Domestic commercial flights are allowed to resume in India, albeit in a staggered manner. What do the domestic air traffic numbers say?
The second-most populous country in the world and Asia’s worst-hit by COVID-19, India has decided to resume economic activities. On March 25, when there were just over 600 COVID-19 cases in the country, India went into total lockdown. All commercial flights were brought to a halt. Aviation statistics show a 98 percent year-to-year drop in India’s domestic flights in the last week of March.

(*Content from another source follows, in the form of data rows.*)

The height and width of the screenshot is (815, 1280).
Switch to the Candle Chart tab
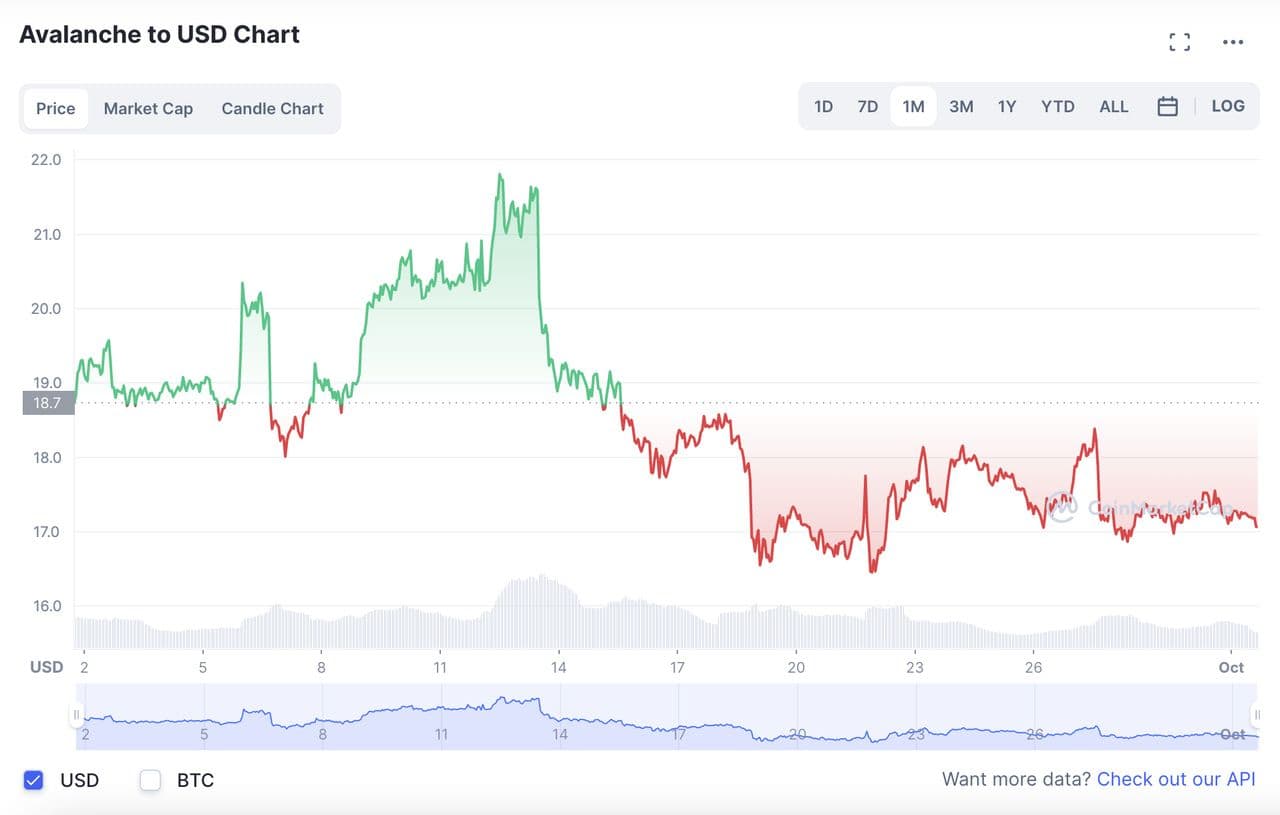(272, 108)
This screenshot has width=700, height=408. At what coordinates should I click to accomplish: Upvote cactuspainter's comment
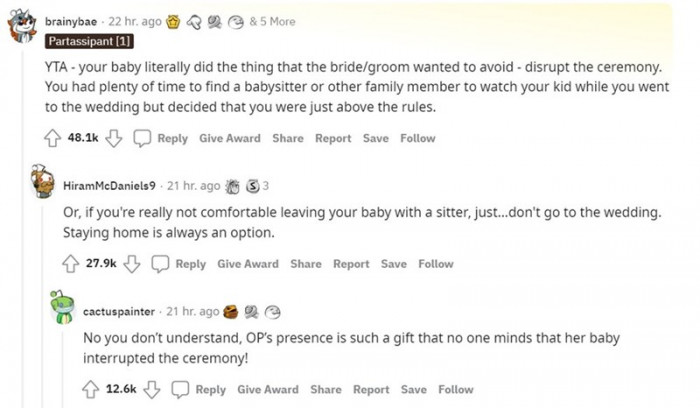91,389
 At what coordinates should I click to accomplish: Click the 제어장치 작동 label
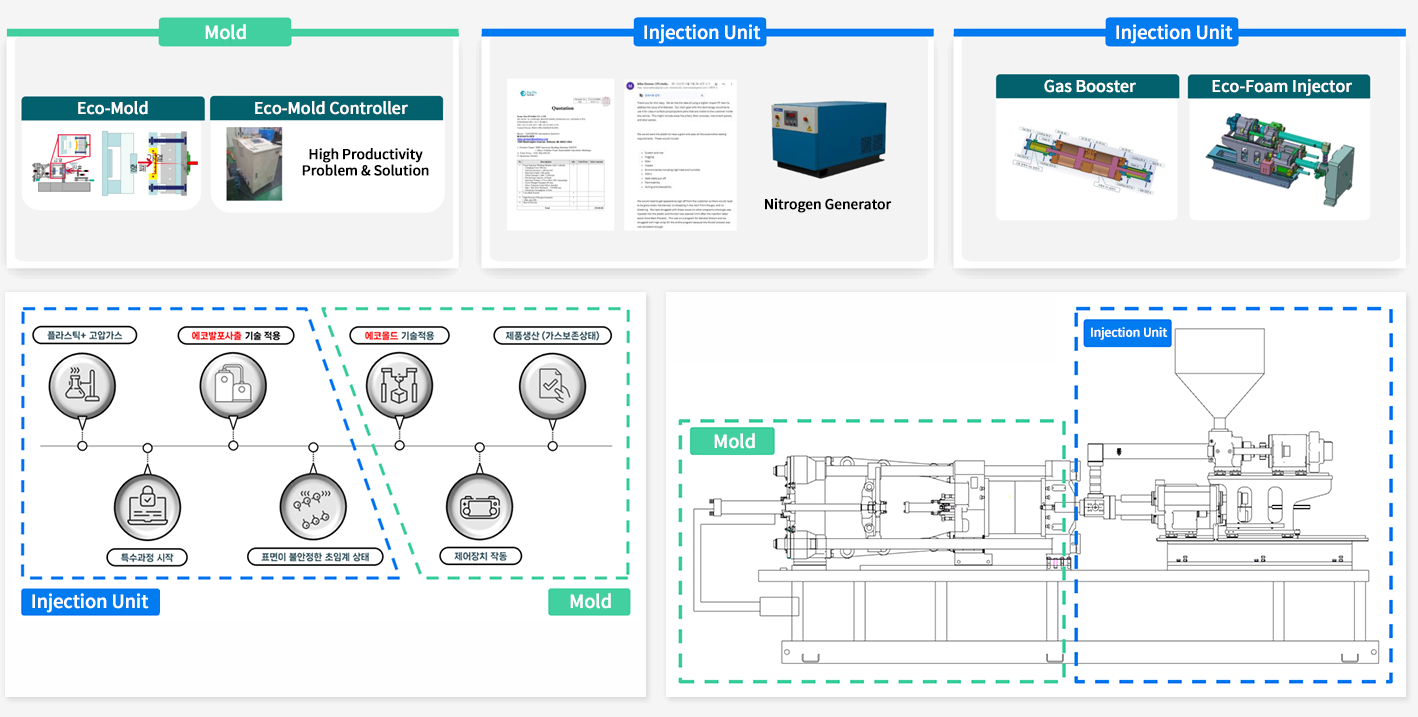pos(480,556)
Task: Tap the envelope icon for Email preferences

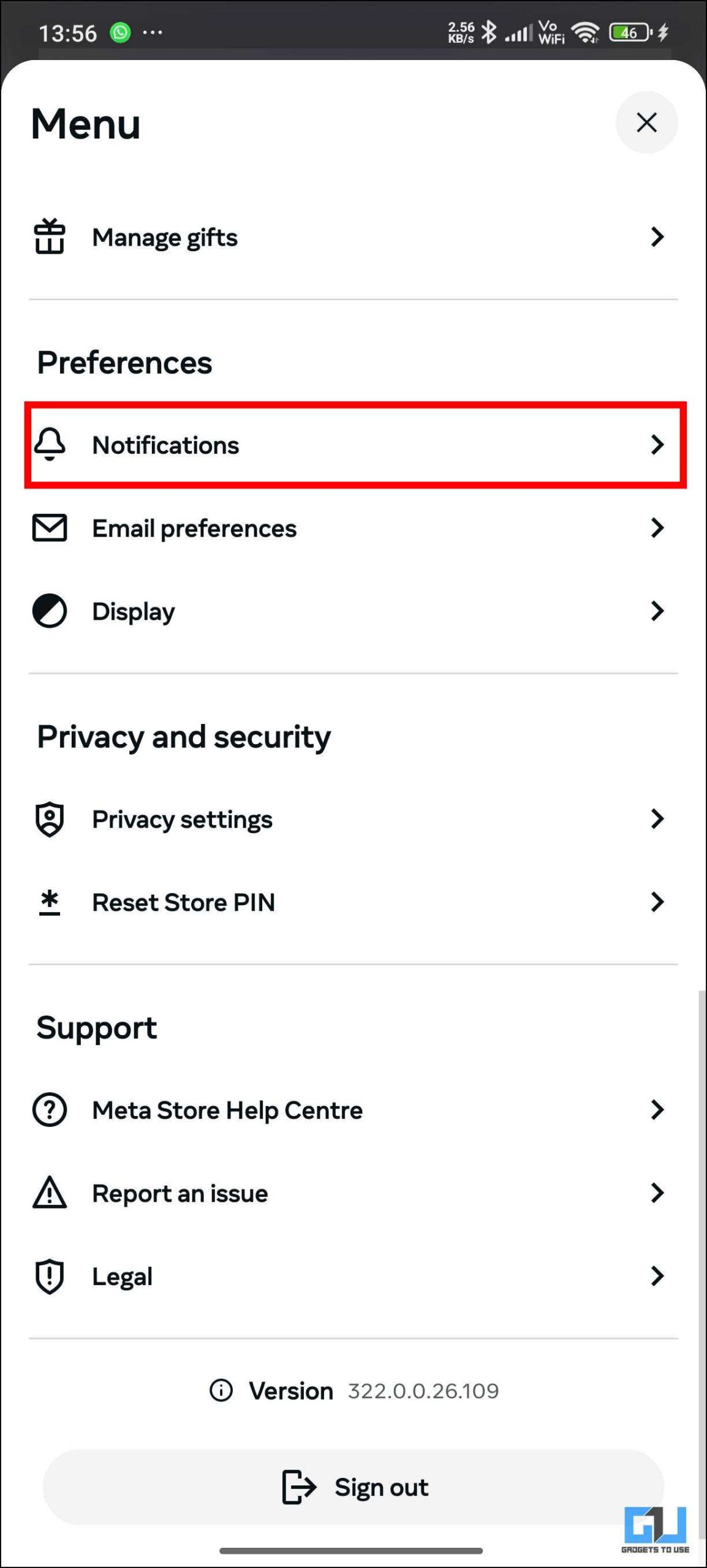Action: [x=50, y=528]
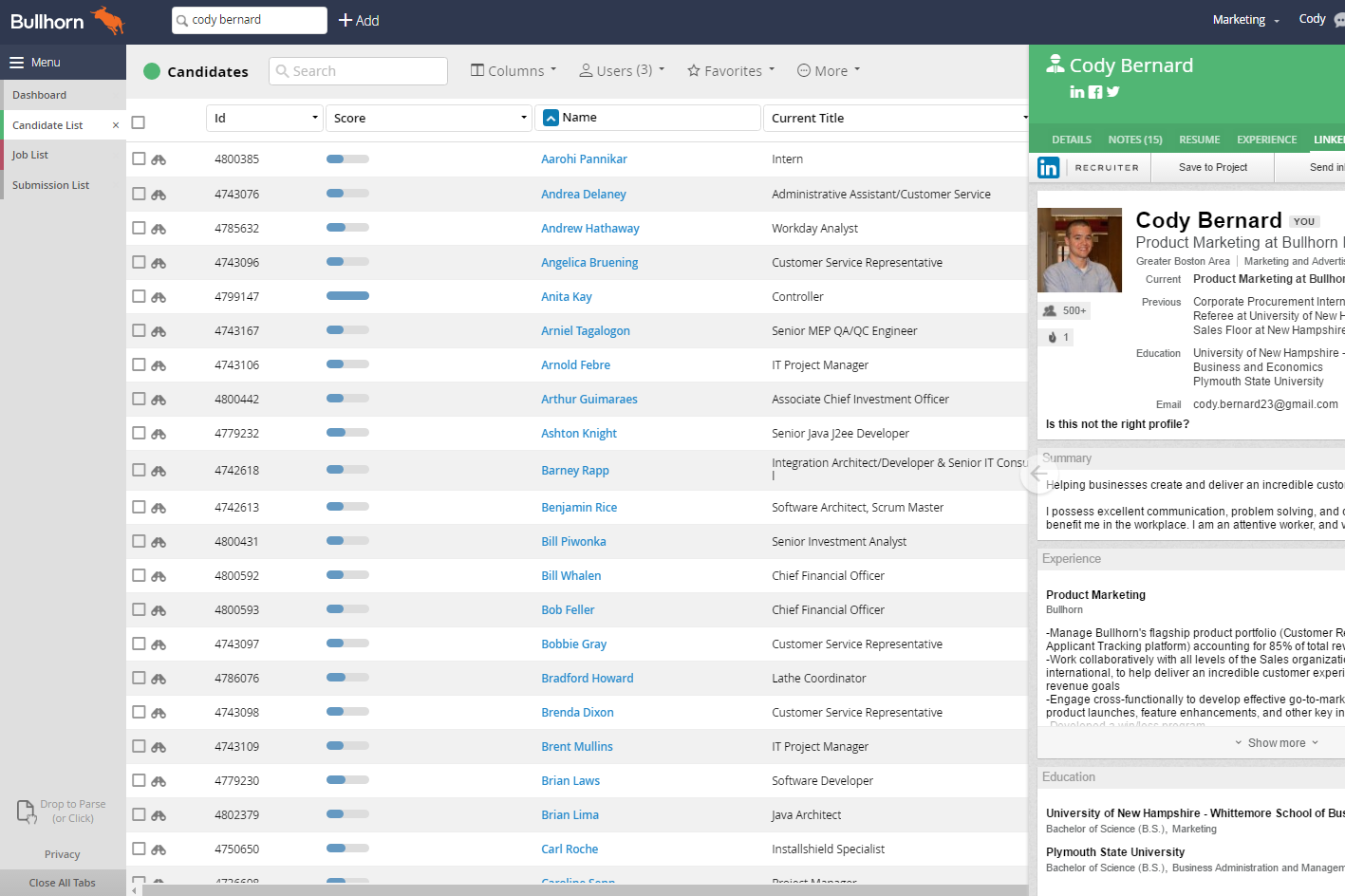
Task: Click the binoculars icon for Aarohi Pannikar
Action: point(159,159)
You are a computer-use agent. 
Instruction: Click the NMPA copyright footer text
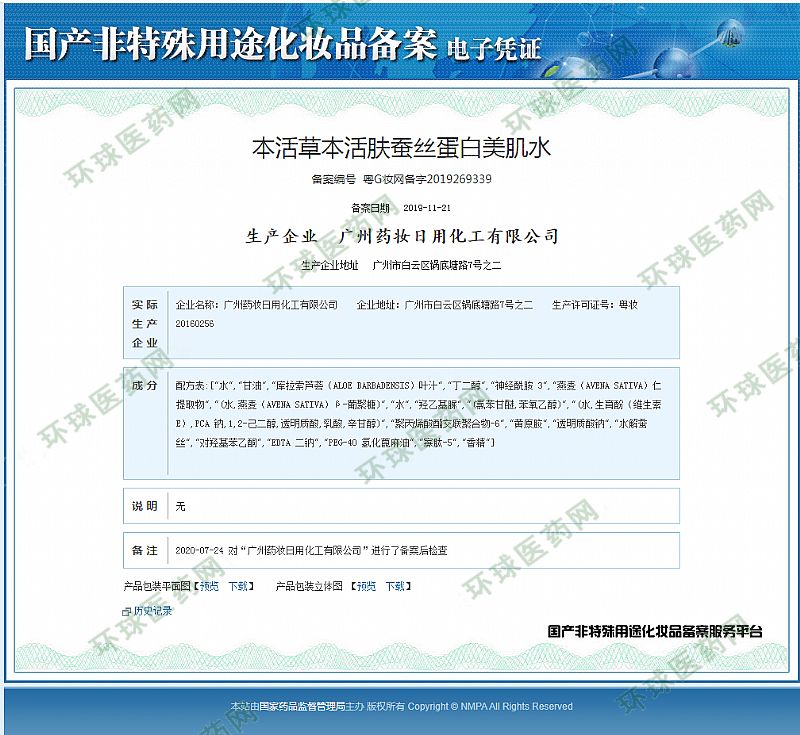[400, 706]
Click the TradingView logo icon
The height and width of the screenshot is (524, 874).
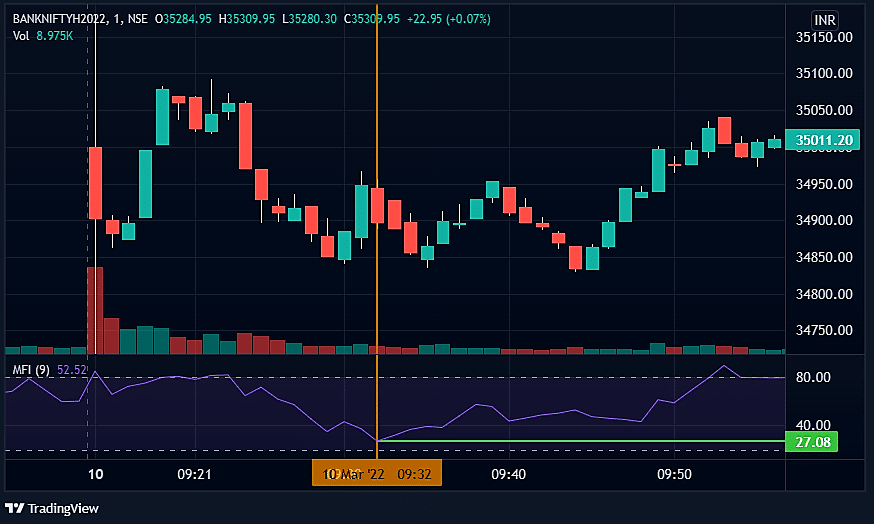coord(15,508)
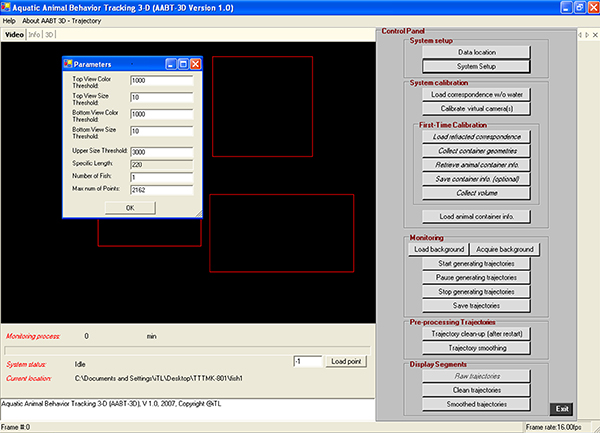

After 61 days, with over 130,000 cases and 4000 deaths, domestic commercial flights were allowed to resume in India, albeit in a staggered manner.
HealthLEADS runs the numbers behind India’s domestic air traffic in recent weeks.
May 25, 2020, saw 414 domestic flights being tracked in India, as compared to 66 the day earlier. With airlines modifying their operations to maintain norms, there has been a gradual increase in scheduled passenger flights to a little over 700 on June 15. This, while being a direct consequence of the staggered and partial nature of resumption, is about 2000 flights fewer than the same time last year.
India’s busiest airport, Delhi’s Indira Gandhi International Airport (IGIA), has seen the maximum number of flights since resumption. 10,903 of the 15,657 domestic flights between May 25 and June 15 either originated from or terminated at Delhi. Mumbai’s Chhatrapati Shivaji International Airport (CSIA), the second busiest, has seen 4682 flights during the same period. India’s remaining airports saw merely 72 flights, a share of less than 5 percent.
Guidelines were issued by the Ministry of Health & Family Welfare on May 24, for domestic air travel. The centre’s guidelines primarily instruct on social distancing and sanitisation practices, while leaving quarantine, isolation, and testing to the discretion of individual state governments.
Delhi has mandated home quarantine of seven days for all domestic passengers coming in at the IGIA. Arrivals at Mumbai’s CSIA are required to undergo a 14-day home quarantine. Jammu & Kashmir has obligated COVID-19 tests, in addition to institutional quarantine, for all passengers arriving at Jammu and Srinagar. In Bihar, however, regulations are extremely loose. Passengers arriving at Patna’s Jai Prakash Narayan Airport are not required to undergo any form of quarantine, nor are they tested for COVID-19, even if symptomatic.
While commercial international flights remain suspended to and from India, repatriation flights under the government’s Vande Bharat Mission are being operated by Air India and IndiGo to bring back Indian nationals stuck abroad. Foreign nationals held up in India have also been ferried back on a number of international flights.